═══ TEXT SHOWN
The East Melbourne Hebrew Congregation (), also known as East Melbourne Shule, East Melbourne Synagogue, Melbourne City Synagogue or City of Melbourne Synagogue is a historically significant Jewish congregation in East Melbourne, Victoria, Australia. The synagogue, consecrated in 1877, is the oldest in Melbourne.

History

The congregation was formed in 1857 under the leadership of Reverend Moses Rintel following his leave from the Melbourne Hebrew Congregation.  Initially named Mikveh Israel Melbourne Synagogue, it was provided with a government land grant in 1859 on the corner of Little Lonsdale Street and Stephen Street (today Exhibition Street) in Melbourne's City Centre. A small synagogue was erected on the site in 1860. The congregation consisted primarily of Rintel's followers, including German and Eastern-European Jews who lived in Melbourne's inner-city suburbs within walking distance of the synagogue.

Seeking new premises, the congregation received government permission to sell its property in 1870. It moved to a new site on Albert Street, East Melbourne, where a new synagogue building was consecrated in 1877. Rintel served the congregation until his death in 1880.

Notable members of the congregation included Sir Isaac Isaacs and Sir John Monash. Monash celebrated his Bar Mitzvah at the synagogue and also sang in its choir.

In March 1977 the synagogue's centenary was celebrated with a special service led by Rabbi M. Honig.
══════
═══ PROVIDED MATERIAL
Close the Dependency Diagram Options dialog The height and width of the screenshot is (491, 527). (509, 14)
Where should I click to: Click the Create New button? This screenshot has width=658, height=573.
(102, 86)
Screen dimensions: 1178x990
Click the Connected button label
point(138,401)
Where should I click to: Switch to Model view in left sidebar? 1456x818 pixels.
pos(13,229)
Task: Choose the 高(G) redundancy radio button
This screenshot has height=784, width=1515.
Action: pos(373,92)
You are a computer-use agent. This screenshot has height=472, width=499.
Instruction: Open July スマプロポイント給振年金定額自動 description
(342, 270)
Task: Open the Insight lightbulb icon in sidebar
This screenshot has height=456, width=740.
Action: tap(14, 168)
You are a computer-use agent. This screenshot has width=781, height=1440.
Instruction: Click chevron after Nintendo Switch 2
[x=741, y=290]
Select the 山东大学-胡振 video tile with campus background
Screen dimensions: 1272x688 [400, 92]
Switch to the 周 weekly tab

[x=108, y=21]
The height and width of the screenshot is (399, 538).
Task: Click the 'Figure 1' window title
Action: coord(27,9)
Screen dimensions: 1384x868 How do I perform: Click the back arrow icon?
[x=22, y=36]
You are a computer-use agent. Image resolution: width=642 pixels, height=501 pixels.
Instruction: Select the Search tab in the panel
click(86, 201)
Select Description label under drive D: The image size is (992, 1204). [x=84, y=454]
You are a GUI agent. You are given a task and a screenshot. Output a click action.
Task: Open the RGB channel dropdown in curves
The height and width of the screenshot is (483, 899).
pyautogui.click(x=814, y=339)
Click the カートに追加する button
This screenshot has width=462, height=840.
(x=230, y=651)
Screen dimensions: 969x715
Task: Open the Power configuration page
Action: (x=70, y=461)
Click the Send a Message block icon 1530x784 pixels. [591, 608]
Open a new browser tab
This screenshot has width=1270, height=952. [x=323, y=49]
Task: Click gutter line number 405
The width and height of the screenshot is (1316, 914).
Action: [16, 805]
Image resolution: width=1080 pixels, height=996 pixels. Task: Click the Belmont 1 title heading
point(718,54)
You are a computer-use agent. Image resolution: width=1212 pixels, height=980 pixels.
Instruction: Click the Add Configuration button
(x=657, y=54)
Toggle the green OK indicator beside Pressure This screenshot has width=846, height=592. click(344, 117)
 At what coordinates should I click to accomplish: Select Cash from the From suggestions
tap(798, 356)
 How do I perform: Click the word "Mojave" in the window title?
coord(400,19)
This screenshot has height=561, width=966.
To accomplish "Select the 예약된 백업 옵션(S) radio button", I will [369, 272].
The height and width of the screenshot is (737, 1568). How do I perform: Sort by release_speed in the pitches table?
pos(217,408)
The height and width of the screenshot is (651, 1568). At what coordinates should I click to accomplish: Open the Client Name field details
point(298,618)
══════
THE REQUEST
List every alternative name that the text about the East Melbourne Hebrew Congregation says the congregation is also known by.

SOLUTION FOR THIS EXERCISE
- East Melbourne Shule
- East Melbourne Synagogue
- Melbourne City Synagogue
- City of Melbourne Synagogue